I hope I can describe the problem clearly. I have a pandas df with 2 columns (date, person) that looks like this:
date person
0 2002-09-04 [{'name':'anna', 'weight':'2.9', 'hospital':'x'}, {'name': 'jacob', ...}, ...]
1 2002-10-16 [{'name':'lynn', 'weight':'3.0', 'hospital':'y'}, {'name': 'tony', ...}, ...]
2 ...
3
and want to turn it into this:
date name weight hospital
0 2002-09-04 anna 2.9 x
1 2002-09-04 jacob ... ...
.
.
.
n 2002-10-16 lynn 3.0 y
n1 2002-10-16 tony ... ...
Originally there are more columns with important information. Therefore I want to create a new df to make the data in 'person' more accessible. I tried appending the dict lists row by row.
So far I have:
df_person = pd.DataFrame()
for row, _ in enumerate(df['person']):
df_person = df_person.append(df['person'][row], ignore_index = True, sort = False)
This gives me the df with name, weight and hospital as columns. But how can I now keep the right dates for each entry?
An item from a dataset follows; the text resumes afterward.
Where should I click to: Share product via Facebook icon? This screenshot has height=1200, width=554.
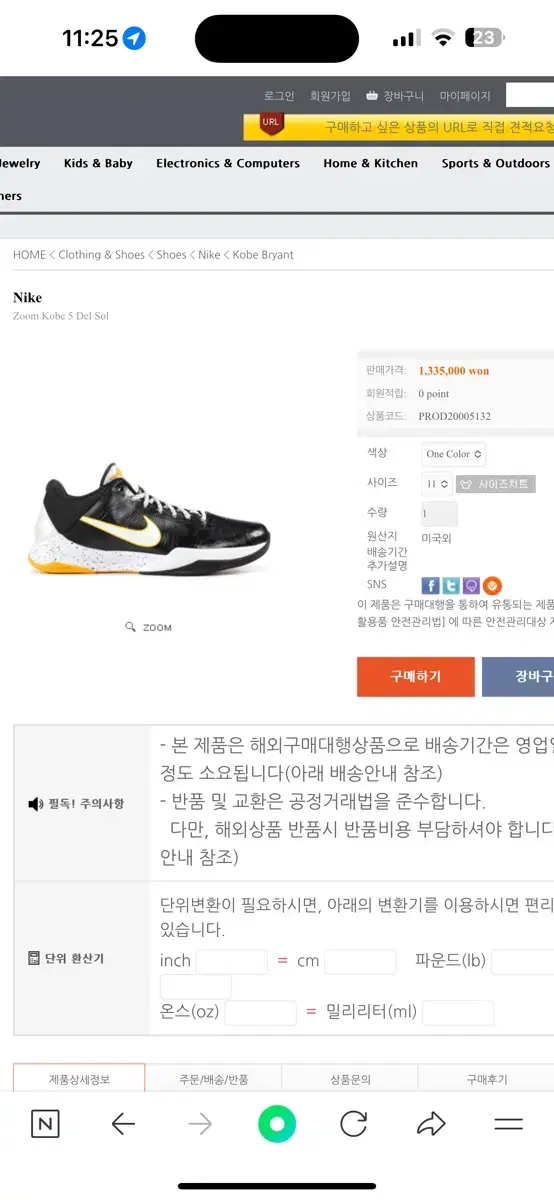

CodePudding user response:
You can explode
your list of dicionaries and convert them to column with pandas.json_normalize
:
out = (df
.explode('person', ignore_index=True)
.pipe(lambda d: d.join(pd.json_normalize(d.pop('person'))))
)
output:
date name weight hospital
0 2002-09-04 anna 2.9 x
1 2002-09-04 jacob NaN NaN
2 2002-10-16 lynn 3.0 y
3 2002-10-16 tony NaN NaN